§ Available data:
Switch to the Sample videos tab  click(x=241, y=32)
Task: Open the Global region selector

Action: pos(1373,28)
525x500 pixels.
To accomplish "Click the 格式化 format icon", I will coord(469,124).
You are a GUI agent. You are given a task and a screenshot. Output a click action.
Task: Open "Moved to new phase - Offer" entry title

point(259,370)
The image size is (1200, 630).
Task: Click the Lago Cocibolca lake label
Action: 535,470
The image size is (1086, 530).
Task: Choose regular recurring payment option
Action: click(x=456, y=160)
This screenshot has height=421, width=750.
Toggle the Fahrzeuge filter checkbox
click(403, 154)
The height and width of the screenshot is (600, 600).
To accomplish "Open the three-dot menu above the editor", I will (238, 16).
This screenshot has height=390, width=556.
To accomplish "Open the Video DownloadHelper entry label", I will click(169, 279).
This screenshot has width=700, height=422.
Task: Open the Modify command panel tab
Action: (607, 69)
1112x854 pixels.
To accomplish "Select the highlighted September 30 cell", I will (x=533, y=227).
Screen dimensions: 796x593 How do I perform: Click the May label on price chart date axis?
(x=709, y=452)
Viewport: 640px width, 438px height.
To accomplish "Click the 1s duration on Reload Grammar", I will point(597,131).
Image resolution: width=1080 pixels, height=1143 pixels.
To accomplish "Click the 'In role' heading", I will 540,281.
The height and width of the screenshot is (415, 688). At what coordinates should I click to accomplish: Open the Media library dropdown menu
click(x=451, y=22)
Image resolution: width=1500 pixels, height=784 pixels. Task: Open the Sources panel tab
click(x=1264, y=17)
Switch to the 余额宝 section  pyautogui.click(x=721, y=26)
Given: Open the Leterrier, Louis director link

§ What you have to do:
Go through the data and show every line where "Switch" occurs.

§ Solution to the problem:
Switch to the Sample videos tab  click(x=241, y=32)
Switch to the 余额宝 section  pyautogui.click(x=721, y=26)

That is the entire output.